Buying a home usually offers tax savings, but maybe not as much as you’d hope


If you bought a house last year or this year, good for you. Easier said than done. But new owners like you need to understand the tax angles. We are here for you. Please read on.

Depreciation for home ownership

As your friendly real estate agent has no doubt told you, the cost of home ownership is reduced by any tax savings. But these tax savings may be less than you expected. Our beloved tax code allows you to override itemized deductions for mortgage interest and property taxes. But the Tax Cuts and Jobs Act reduced these deductions until 2025.

Mortgage interest

If you bought a home last year or this year, you can claim an itemized deduction for interest on up to $750,000 of mortgage debt that was used to acquire or improve the place, or up to $375 $000 if using a separate filing married status. These limits apply until the end of 2025.

Prior to the TCJA, debt limits were $1 million and $500,000. Additionally, under the previous law, you could deduct interest on up to $100,000 of home equity debt, or $50,000 if you used married filing separate status. Until 2025, you can only deduct interest on the equity in your property that is used to acquire or improve your residence, subject to the overall limit of $750,000/$375,000.

As it stands, the more generous pre-TCJA debt limits will come back into play starting in 2026. Unless politicians change their minds.

Property taxes

You can claim an itemized deduction for state and local property taxes. However, through 2025, you cannot deduct more than $10,000 for state and local property taxes and state and local income taxes combined, or $5,000 if you use a separate married filing status.

Prior to the TCJA, there was no dollar limit on itemized deductions for state and local taxes. This more favorable rule should come back into play from 2026. We will see.
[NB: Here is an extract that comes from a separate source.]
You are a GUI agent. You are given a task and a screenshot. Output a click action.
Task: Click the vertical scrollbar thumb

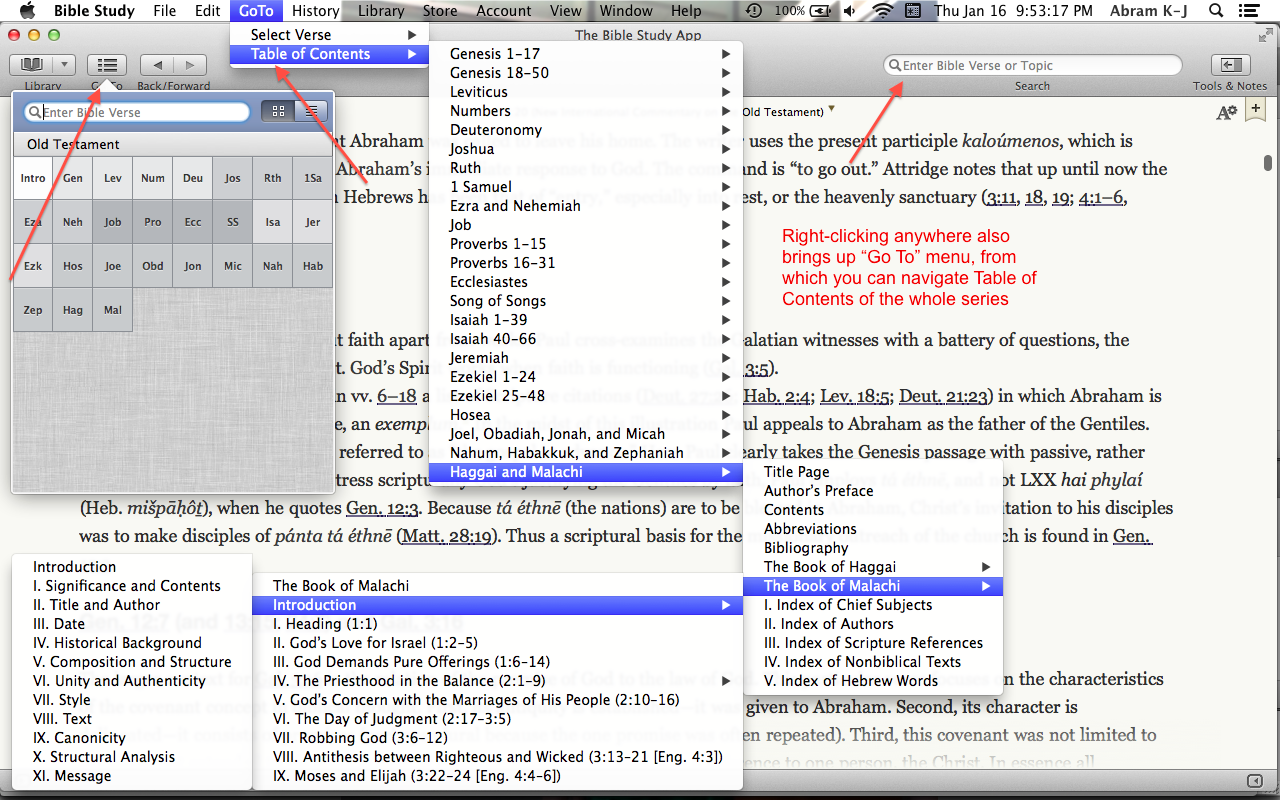(1268, 162)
The standard deduction factor

Since the standard deduction is a “free” under tax law, you don’t need any deductible expenses to claim it. The TCJA has nearly doubled standard deduction amounts through 2025. For new homeowners, the relevant base standard deduction numbers are:

* $25,900 for married couples filing jointly for 2022, compared to $25,100 for 2021;

* $19,400 for heads of families in 2022, compared to $18,800 in 2021;

* $12,950 for singles for 2022, down from $12,550 for 2021.

These relatively generous standard deductions are good news. But they’re diluting the tax savings for new homeowners who didn’t itemize before, but do now, through their mortgage interest and property tax deductions. Counts only come forward to the extent that their total itemized deductions for the year exceed their standard deduction. Here is an example to demonstrate the point.

How Venting Affects Your Tax Bill

You are a married co-filer and would have claimed the standard co-filer deduction of $25,100 in 2021 if you had not purchased a home last year. But you bought one, so you claimed itemized deductions for $20,000 in mortgage interest and $7,000 in property taxes. You also paid $3,000 in state income taxes. So on your 2021 Form 1040, your itemized deductions were $30,000 ($20,000 for mortgage interest + $10,000 for local and state property and income taxes).

If you were in the 24% federal tax bracket last year, you might have thought buying the house would lower your tax bill by $6,480: 24% x $27,000 for mortgage interest and property taxes = $6,480. Sorry but no.

Indeed, being able to itemize through your new owner status only reduced your 2021 taxable income by $4,900. It’s the difference between the $30,000 in itemized write-offs you claimed and the standard $25,100 deduction you could have claimed without buying. So your actual federal income tax savings were only $1,176: 24% x $4,900 = $1.176. While it’s better than a kick in the ass, it’s not very meaningful in the grand scheme of things.

The bottom line

Now you know the hard truth about the tax benefits of home ownership. Buying a home usually offers tax savings, but maybe not as much as you’d hoped. That said, if you sell your home for a good profit down the road, you can qualify for the valuable principal residence gain exclusion reduction. Under this agreement, a married couple can avoid paying any federal income tax for up to $500,000 of profits on the sale of a home. For an unmarried person, the maximum benefit free of federal income tax is $250,000. Not bad.